Right off the bat, we can see why the winter and fall plots would be less attractive to a bee. The winter plot is full of shrubs, which leaves less space for wildflowers. Not much is in bloom. The fall plots had been too recently burned.
The spring and summer plots look similar until you zoom in. The spring plot is slightly shrubbier, but still has plenty of wildflowers. More of them, though, are blooming in the summer plot. In June or July, every wildflower burned to the ground in this plot. They then either resprouted from their roots or fresh from seed. Because they started growing later than the flowers in the spring plot, they bloomed later. This explains why I saw more bees here in November than in any other part of the property.
The ground is also more open in the summer plot than it is in the spring plot. More open ground means more places for a burrowing bee to make a nest.
Chasing after the bees into the interior of the summer burn plot, I found several nest openings that would accommodate the size of the bee.
Still much to learn about this bee in Florida
The summer burn plot had more late-blooming flowers, and more open space on the ground than the land around it. More food, and more places to shelter. It’s a quick, simple answer – a place to start. It is now mid-November, and the bees are either done for the year or soon will be.
Late-blooming flowers and open ground can’t be the entire answer, because a lot of habitat in our area would meet these requirements. The Apalachicola National Forest, especially in the Munson Sandhills, has plenty of open ground and plenty of bee diversity. And throughout its range, Paranthidium jugatorium isn’t a late-flying bee. There’s some other factor limiting them to this small area.
It’s worth returning to check out the habitat, and I hope I can next year. For anyone who likes to iNaturalize bees in Leon and the surrounding counties, keep an eye out for this bee. It might well be in more places than we suspect. This is why I like to photograph bees and other insects. Most people tend to overlook them, but, especially in as biodiverse place as north Florida, there are always rare, endemic, and otherwise odd insects all around us. We have only to look.
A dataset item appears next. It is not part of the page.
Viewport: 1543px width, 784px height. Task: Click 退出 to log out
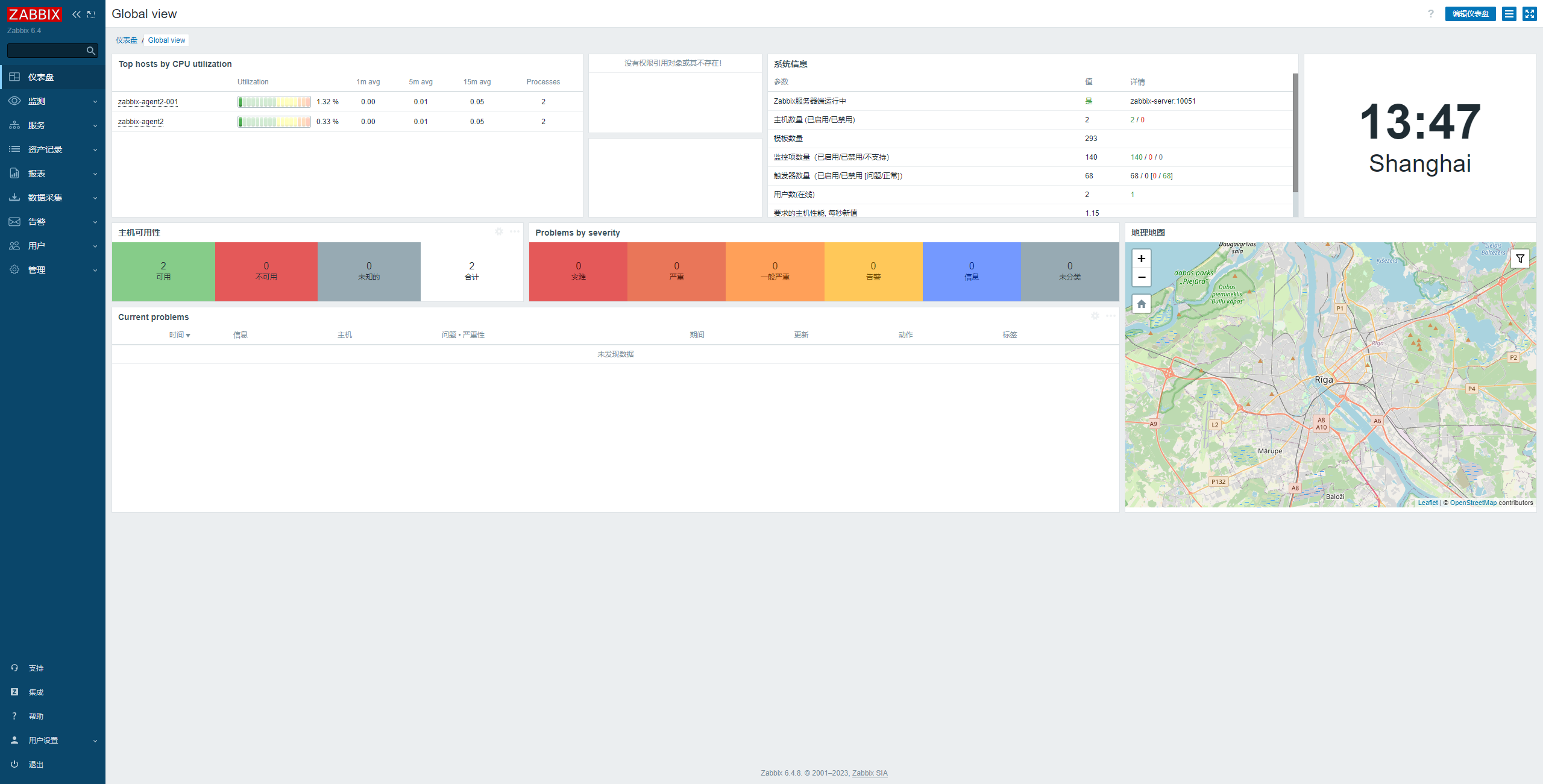(x=36, y=764)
Other insects of the summer burn plot
The summer plot has many herbaceous plants and plenty of open space. That’s good for bees, and for other insects, too. What else did I find when I was looking for bees?
Leaf-footed bugs are plant-eating insects.
Blister beetles secrete a toxin to defend themselves, one that blisters the skin. The last two photos are from my second trip to the burn plots. Just five days after my first visit, the goldenrod blooms started to turn to seed.
Where we see a lot of plant-consuming insects, their predators are never far away. This is a type of assassin bug.
Scorpionflies eat dead and dying insects, as well as pollen and nectar. This one seems to be eating something under the leaf, which I didn’t notice at the time I took the photo.
Green lynx spiders are hard to see on yellow flowers, where they often wait for bees and other pollinators. At this time of year, they have bred and are carrying eggs on their backs. The mother will start to turn brown, the color of this seedhead, and the sacs will open up and release dozens of little spiders.
This is not an insect, but I wanted to close with this image. I think of this as Florida snow. You have seen several flower seedheads in this post; many are feathery and light-colored. A good wind will disperse the seeds onto earth made bare by fire, where many of them will grow. bloom, and feed southeastern sunflower burrowing-resin bees.
As fall turns to winter, this is what many Florida wildflowers will become.